I'm miserable.
by , 07-25-2013 at 03:10 PM (1733 Views)
I really just hate my life right now.
I try not to be whiney, because constantly talking about how unhappy you are is annoying. I try to let the better side of me--my happier side--show through instead. But today is just bringing all of these emotions to a head.
- I hate living with my grandma. I know she doesn't care much for me and my mom, so I feel like I'm under constant scrutiny over every little thing I do. I hate that the room I have is so tiny that all I can fit in it is a blow-up mattress. I like to have space to be alone, and I don't have it. I'm a naturally introverted person, and there's always someone right next to me. It's smurfing with my mental health so much; some days it makes me feel crazy.
- My step-dad has been such an ass since we've moved here. He's always been pretty hard on me, but now that he's living around his family, he feels that it gives him free rein to be mean to my mom and I. My favourite times in the house are when he's at work.
- I really hate Pennsylvania. It's beautiful here, it really is. But I'm so, so, so homesick. I want to go back to Kansas City so badly I can't even bear it. I live in the middle of nowhere and there's nothing to do and no way of making any friends at all. The only social life I have is with Rob.
- I love seeing Rob. It's the only thing that's keeping me somewhat happy and sane here. Fridays are my favourite days, and Sundays are the worst. Our weekends together are the best days of my week.

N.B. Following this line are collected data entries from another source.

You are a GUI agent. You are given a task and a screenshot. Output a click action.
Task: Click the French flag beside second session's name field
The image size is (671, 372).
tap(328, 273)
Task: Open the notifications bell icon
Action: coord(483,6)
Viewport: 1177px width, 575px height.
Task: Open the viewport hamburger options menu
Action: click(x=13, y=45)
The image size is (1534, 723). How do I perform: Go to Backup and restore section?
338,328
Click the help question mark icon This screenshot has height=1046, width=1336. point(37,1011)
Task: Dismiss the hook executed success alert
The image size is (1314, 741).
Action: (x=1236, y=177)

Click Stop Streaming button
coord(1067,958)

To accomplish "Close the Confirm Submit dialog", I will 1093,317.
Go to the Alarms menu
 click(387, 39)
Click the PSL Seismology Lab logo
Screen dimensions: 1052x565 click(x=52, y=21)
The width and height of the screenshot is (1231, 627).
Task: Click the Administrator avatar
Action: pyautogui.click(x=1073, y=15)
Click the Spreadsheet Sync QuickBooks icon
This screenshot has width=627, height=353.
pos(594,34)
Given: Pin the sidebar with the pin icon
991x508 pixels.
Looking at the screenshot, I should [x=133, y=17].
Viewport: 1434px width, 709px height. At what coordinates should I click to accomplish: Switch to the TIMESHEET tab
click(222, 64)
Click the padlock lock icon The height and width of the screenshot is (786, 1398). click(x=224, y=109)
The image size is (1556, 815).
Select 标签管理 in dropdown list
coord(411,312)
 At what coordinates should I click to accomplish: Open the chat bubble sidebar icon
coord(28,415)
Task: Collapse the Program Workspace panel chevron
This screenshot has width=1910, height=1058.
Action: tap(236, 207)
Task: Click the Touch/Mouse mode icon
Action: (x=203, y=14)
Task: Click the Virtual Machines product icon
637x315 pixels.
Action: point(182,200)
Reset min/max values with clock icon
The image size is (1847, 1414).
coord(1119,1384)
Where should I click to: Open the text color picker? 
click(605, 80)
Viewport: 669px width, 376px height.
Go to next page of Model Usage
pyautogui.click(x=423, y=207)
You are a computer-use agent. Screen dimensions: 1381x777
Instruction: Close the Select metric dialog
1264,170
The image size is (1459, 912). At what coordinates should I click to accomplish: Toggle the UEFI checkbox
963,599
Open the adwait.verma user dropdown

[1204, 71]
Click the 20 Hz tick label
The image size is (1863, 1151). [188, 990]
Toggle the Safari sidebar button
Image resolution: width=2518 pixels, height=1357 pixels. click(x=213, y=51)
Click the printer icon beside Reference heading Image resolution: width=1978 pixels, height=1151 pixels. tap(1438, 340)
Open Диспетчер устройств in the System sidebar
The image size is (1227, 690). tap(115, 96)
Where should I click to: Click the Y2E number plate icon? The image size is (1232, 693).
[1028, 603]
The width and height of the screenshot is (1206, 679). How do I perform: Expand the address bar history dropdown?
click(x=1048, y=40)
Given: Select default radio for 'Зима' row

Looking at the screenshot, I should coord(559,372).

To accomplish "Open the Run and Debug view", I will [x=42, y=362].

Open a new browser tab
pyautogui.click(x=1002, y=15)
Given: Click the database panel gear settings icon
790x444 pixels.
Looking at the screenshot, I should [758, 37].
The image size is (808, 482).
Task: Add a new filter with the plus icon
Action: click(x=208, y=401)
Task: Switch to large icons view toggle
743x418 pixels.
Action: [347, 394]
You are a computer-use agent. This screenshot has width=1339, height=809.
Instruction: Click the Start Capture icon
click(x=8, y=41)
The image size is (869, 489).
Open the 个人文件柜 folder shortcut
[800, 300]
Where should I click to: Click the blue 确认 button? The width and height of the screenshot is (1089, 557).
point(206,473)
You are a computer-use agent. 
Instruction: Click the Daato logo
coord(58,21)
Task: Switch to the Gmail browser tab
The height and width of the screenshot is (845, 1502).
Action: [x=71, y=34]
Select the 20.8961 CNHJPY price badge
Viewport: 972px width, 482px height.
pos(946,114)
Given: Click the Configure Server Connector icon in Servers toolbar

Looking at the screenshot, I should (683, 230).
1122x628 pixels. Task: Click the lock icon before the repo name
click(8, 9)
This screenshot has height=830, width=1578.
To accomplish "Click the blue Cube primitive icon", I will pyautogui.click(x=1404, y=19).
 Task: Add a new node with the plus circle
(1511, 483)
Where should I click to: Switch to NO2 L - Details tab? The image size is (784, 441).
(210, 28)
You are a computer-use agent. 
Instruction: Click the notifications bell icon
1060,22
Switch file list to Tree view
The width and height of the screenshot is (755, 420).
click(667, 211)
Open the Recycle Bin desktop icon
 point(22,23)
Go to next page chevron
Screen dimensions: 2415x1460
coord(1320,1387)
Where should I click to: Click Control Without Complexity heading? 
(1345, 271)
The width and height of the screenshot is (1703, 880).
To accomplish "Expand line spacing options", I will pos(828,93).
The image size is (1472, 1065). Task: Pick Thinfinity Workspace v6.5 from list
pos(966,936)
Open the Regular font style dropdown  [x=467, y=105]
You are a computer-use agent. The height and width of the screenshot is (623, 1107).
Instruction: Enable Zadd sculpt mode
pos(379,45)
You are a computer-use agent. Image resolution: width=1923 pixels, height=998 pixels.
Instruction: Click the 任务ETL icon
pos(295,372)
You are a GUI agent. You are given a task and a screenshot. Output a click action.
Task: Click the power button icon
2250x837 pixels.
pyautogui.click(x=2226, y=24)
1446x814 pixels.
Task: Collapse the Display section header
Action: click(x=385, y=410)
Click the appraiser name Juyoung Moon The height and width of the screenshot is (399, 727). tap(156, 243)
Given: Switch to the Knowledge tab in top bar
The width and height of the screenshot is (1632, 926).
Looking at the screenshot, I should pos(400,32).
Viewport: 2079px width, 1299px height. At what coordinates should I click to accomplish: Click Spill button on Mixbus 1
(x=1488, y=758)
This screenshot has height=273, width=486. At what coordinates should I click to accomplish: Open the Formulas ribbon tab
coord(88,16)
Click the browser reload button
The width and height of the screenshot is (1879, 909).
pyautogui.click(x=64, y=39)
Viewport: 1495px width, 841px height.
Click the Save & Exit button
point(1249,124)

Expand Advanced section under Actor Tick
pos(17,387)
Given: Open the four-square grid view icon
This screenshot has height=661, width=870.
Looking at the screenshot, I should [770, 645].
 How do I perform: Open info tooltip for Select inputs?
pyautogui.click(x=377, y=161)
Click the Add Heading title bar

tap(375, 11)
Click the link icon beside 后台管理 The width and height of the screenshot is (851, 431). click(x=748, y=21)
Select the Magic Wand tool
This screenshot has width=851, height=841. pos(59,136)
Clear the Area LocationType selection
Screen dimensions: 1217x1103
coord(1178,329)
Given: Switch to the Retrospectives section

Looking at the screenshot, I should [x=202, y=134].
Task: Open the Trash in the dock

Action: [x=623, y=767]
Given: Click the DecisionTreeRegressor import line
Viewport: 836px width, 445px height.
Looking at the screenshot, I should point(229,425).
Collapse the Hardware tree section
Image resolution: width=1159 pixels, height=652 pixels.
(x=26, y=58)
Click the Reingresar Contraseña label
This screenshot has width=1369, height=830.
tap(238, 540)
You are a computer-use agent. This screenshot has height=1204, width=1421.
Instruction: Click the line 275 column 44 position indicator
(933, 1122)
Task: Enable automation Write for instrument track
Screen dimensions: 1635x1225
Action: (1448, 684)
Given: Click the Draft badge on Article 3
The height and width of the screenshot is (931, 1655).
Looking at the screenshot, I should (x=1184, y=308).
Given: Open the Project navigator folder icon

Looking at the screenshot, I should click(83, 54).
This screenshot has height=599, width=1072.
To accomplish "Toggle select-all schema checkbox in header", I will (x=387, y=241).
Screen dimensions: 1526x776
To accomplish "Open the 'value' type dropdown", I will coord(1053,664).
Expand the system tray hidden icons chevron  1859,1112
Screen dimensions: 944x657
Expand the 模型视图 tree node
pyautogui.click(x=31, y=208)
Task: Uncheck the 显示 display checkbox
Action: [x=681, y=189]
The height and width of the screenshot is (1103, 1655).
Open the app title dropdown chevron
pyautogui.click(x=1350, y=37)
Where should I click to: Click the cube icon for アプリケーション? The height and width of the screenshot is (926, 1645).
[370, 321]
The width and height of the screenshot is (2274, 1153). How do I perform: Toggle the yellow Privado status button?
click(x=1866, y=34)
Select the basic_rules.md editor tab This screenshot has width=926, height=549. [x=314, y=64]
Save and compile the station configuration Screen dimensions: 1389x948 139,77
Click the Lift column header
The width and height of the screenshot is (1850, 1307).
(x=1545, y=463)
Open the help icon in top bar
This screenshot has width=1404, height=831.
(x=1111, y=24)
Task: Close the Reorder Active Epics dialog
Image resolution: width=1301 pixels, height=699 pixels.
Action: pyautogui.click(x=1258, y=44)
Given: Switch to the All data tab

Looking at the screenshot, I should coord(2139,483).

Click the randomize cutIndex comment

- But, I am going to have to take a full-time job on the weekends. I have no other options at this point, and I'm running out of money. There was an overnight full-time position that I was going to take...I drove 40 miles there today to train in the house...only to be told as soon as I got there that it had been filled internally, but no one thought to tell me. This has happened to me twice with this company now. So, I'm going to have to take a job on the weekends to pay my insurance and car payment, and never get to see the one person who makes my life bearable here.
I really don't know what I'm going to do.